Senate Passes Legislation Prohibiting Harmful Levels of Toxics in Children's Jewelry

 

   The New York State Senate today passed a measure that would prohibit the sale of children’s jewelry which may contain harmful levels of cadmium and other hazardous substances. The bill (S.4055A), sponsored by Senator James Alesi (R-C-I, Perinton) protects children from accidentally ingesting cadmium, often used in inexpensive charm bracelets, pendants and other jewelry.

     Cadmium is a known carcinogen, which can hinder brain development in children and cause kidney, lung and intestinal damage. A 2009 report by the Associated Press found that Chinese manufacturers have been substituting cadmium for lead to make inexpensive jewelry which is then being sold by retailers in New York and other states.

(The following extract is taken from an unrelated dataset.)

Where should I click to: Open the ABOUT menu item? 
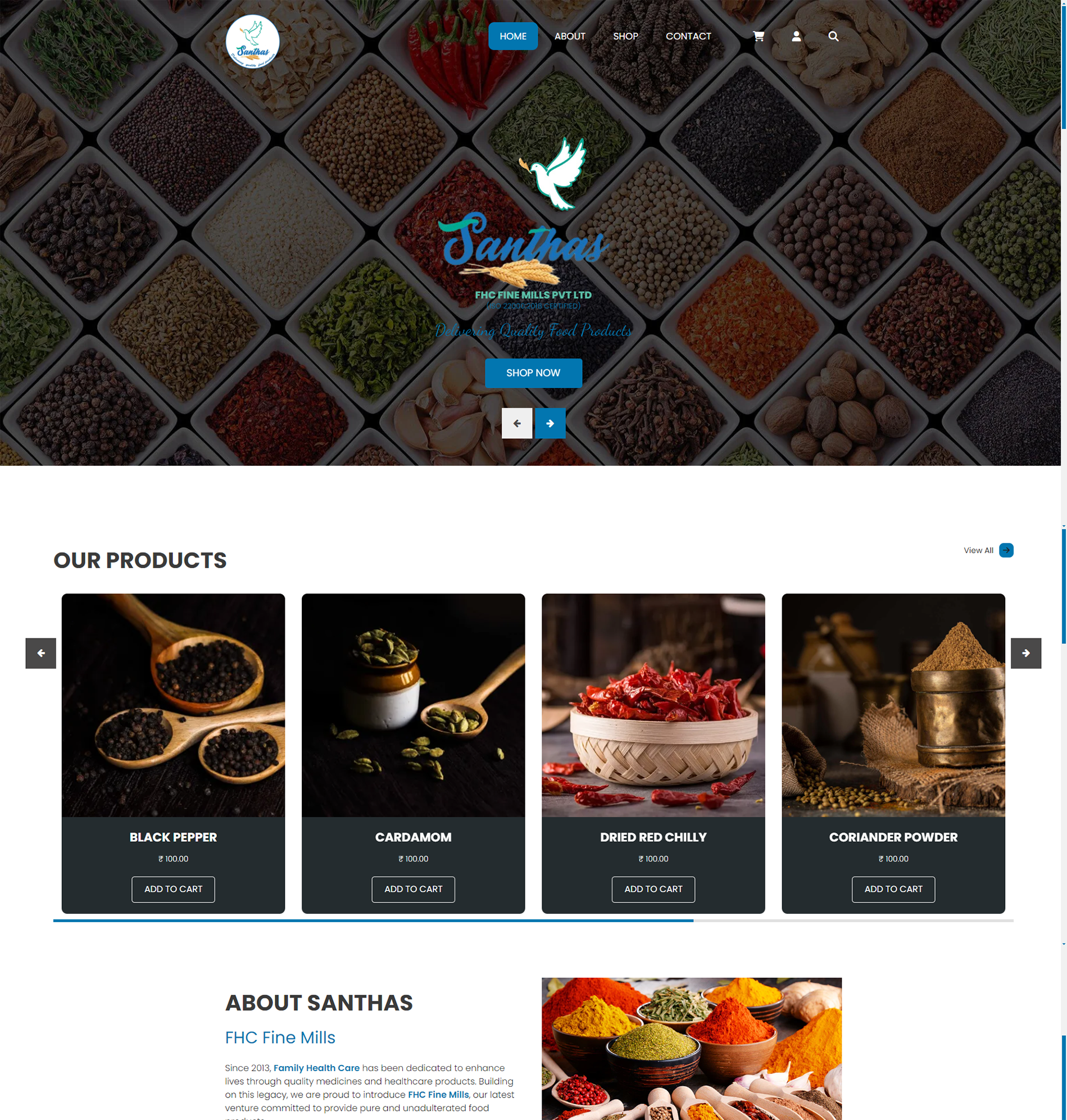[570, 37]
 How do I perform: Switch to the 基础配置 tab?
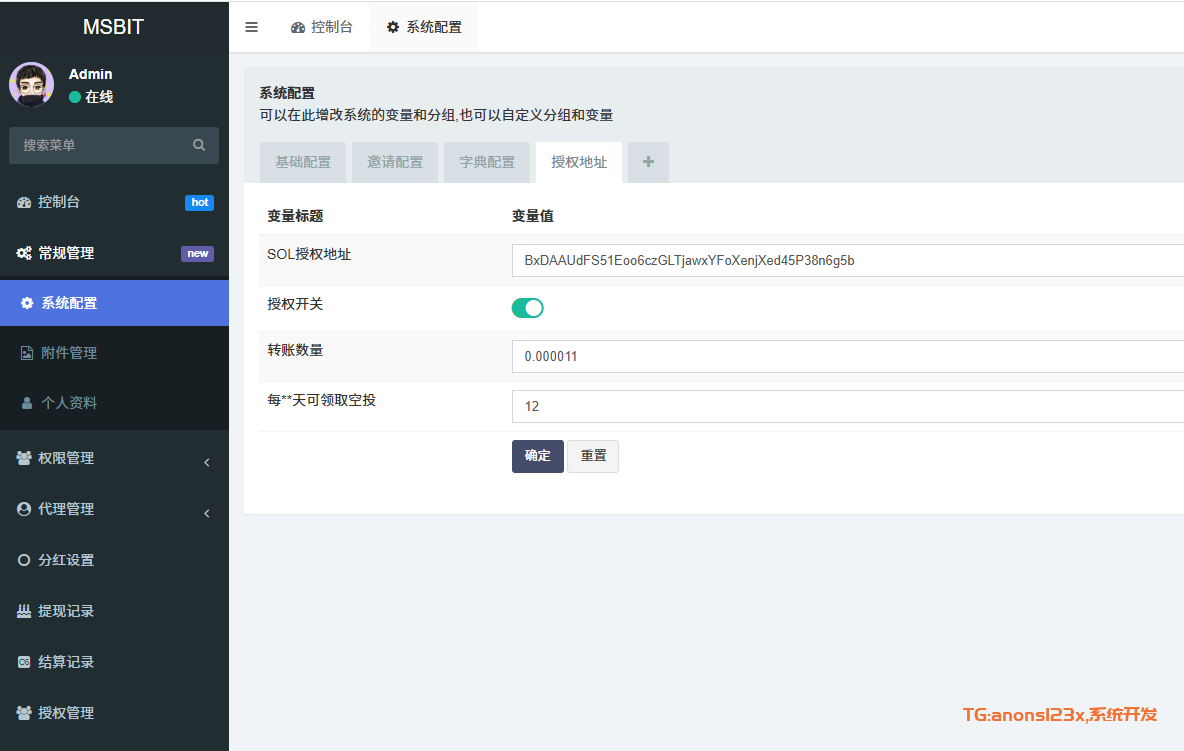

       “It is everyone’s responsibility to protect our children, especially from products containing hazardous substances,” said Senator Alesi. “This bill takes an important step to prevent the sale of items that could cause accidental and unnecessary exposure and severe health effects.”

       “The best way to safeguard our children from exposure to harmful items is to prevent them from getting access in the first place,” Senate Majority Leader Dean G. Skelos said. “Prohibiting the use of toxic levels of cadmium and other metals in the manufacturing of children’s jewelry eliminates a known risk so that our families can grow up healthy.”

        In the AP tests, the jewelry contained so much cadmium that if they had been different items, and not children’s jewelry, they would have fallen under federal environmental laws for specific handling and disposal. Children can be exposed to cadmium by accidentally swallowing a piece of jewelry or by putting it in their mouth.

     This legislation restricts the use of cadmium and other hazardous substances in children’s jewelry, including in paint and surface coatings.

     The bill will be sent to the Assembly.